== DATA EXTRACTS ==
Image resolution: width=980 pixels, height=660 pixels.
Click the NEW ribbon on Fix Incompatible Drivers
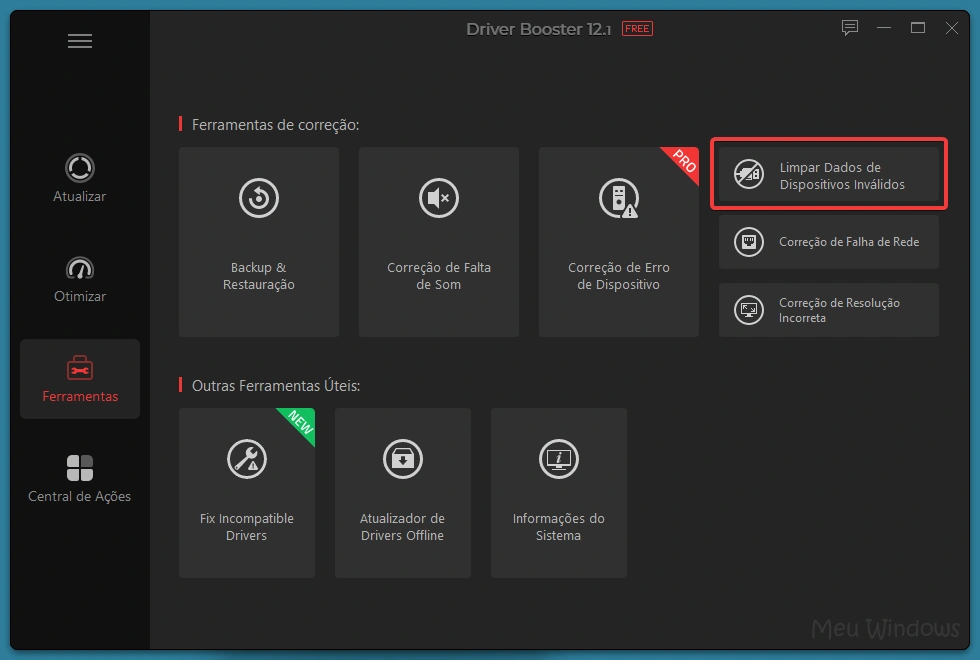297,425
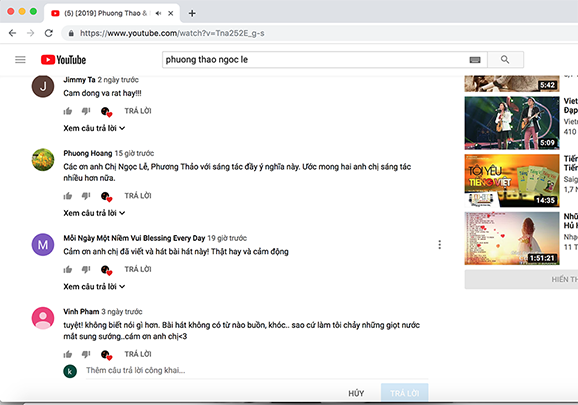
Task: Reload the page with browser refresh icon
Action: pyautogui.click(x=49, y=33)
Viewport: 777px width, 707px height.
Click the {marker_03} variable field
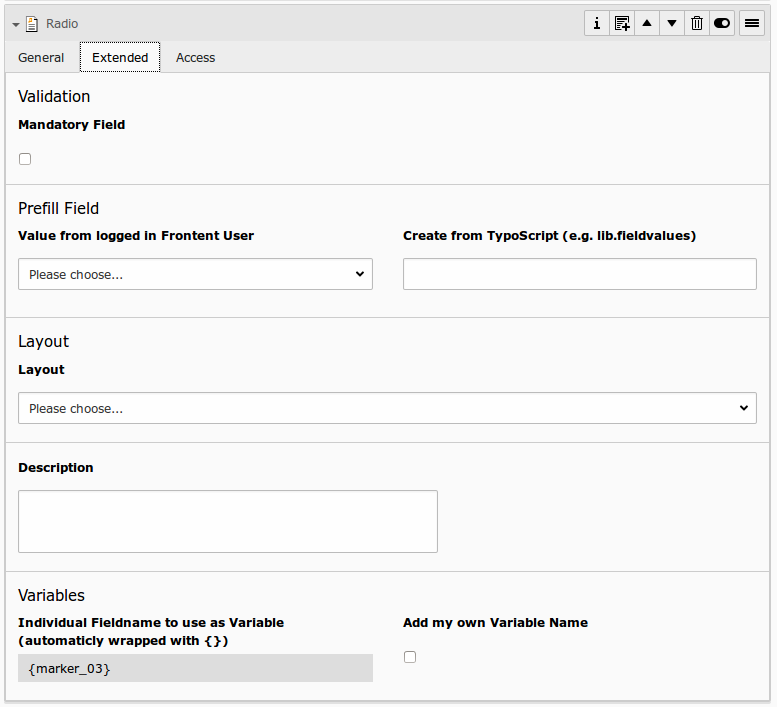click(195, 668)
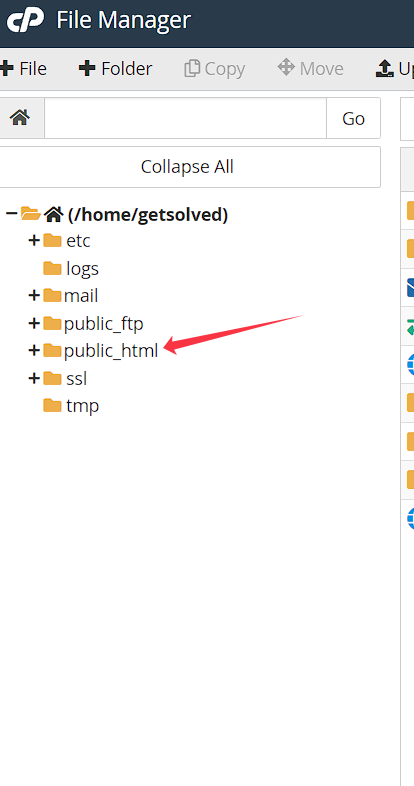Viewport: 414px width, 786px height.
Task: Click the ssl folder icon
Action: tap(52, 378)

== PROMPT ==
Copy exactly, please, the lines that run from the line holding "Click the NEW" through the closing line of the material above, omitting every picture.

== WRITTEN SOLUTION ==
Click the NEW ribbon on Fix Incompatible Drivers
297,425
Task: Reload the page with browser refresh icon
Action: pyautogui.click(x=49, y=33)
Viewport: 777px width, 707px height.
Click the {marker_03} variable field
click(195, 668)
Viewport: 414px width, 786px height.
Task: Click the ssl folder icon
Action: tap(52, 378)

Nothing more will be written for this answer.